No one rolled their eyes exactly, but all had heard, perhaps once too often, of Captain Sir Home Riggs Popham being all but cater-cousins and a close confidant to William Pitt, the Younger. He did trot out his excellent connexions, the way some wealthy wives would tell one just how expensive was everything in their parlours, at the drop of a hat!
“Whilst I was in London, I was introduced to a Spanish gentleman, one Colonel Miranda,” Popham continued, “most un-officially, of course … all back-channel and sub rosa, do you see, so no firm promises could be made to the man by anyone in the Prime Minister’s administration, nor by anyone in His Majesty’s Government. This Colonel Miranda declared himself to be a representative of a nationalist movement in Spanish South America, from Buenos Aires in the Argentine, in point of fact. He came seeking aid to bolster his cause, which would be a local, popular rising to throw off Spanish rule and gain the Argentine total autonomy and independence!”
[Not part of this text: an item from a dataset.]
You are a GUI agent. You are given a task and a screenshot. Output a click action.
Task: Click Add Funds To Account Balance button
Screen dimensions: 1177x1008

“God, another bloody revolution,” Captain Rowley said with a grim little laugh. “But, will it be like the Americans’, or more like the one in France?”
“Aye, out come the guillotines, and chop chop!” Captain Honyman sneered. “The Americans, now … at least they were of British stock, and British common sense. Once they won, they didn’t go to massacres and reprisals like the French. They spent their bile writing their Constitution. Rule of law, what? But, what may one expect of fiery-hot Spaniards, I ask you? Hey-ho, and huzzah the Inquisition for anyone on the losing side!”
“The possibilities, though, gentlemen!” Popham interrupted in some heat. “Great Britain, by her very position, commands the approaches to the Baltic trade, and the Channel. Our presence at Gibraltar controls access to the Mediterranean, as will our holding the isle of Malta. Now, we have taken the Cape of Good Hope, and may deny any other world power the India and China trade.
“Just think what the taking of Buenos Aires and Montevideo and the Plate Estuary would mean, sirs! There would in time of war be no trade round Cape Horn but for neutrals and our, and allied, shipping! Port Stanley and the Falkland Islands could never support a squadron of ships sufficient to dominate the Cape Horn passages, but the Plate could,” Popham insisted, half-cajoling, half-battering down any argument to the contrary; smiling wide but talking loud and quickly as he bestowed beaming good will.
“Aye, but how would we go about that, sir?” Diomede’s captain asked, frowning. “Other than that Colonel Miranda you met, what are the odds that he represented a real rebel movement, and not just some pack of malcontents meeting in some coffee house? Is there really a sizable portion of the population all that eager to throw off Spanish rule, and welcome us?”
“We are godless Protestant heretics, don’t ye know,” Lewrie had to say, with a snicker. “Good Papists, rebel or no, would rather cut our throats. Hated us for ages!”
“When in London, Colonel Miranda gave firm and believable assurances that his nationalist movement is widespread, and popular with all classes in the Argentine,” Commodore Popham countered. “He came to Protestant England to ask for our aid, and was authorised to grant us basing rights, in exchange for local rule, and civil autonomy, sirs.” Popham paused and brought out a stack of newspapers from a drawer in his sideboard. “I obtained these quite recently from a Captain Waine, of the American merchantman Elizabeth, just come to anchor in Table Bay. They are in Spanish, of course, but my clerks and some of Captain Downman’s officers read and speak Spanish, and they are in full consensus that these papers speak of civil unrest, complaints about Spain taking hands with godless, heretical Jacobin France, the rules by which the Argentine trade is crippled by far-off decrees limiting shipping to Spanish ships only, with no inter-colonial trade allowed, and et cetera and et cetera. No local merchantmen may trade with America, with Portuguese Brazil, for one instance.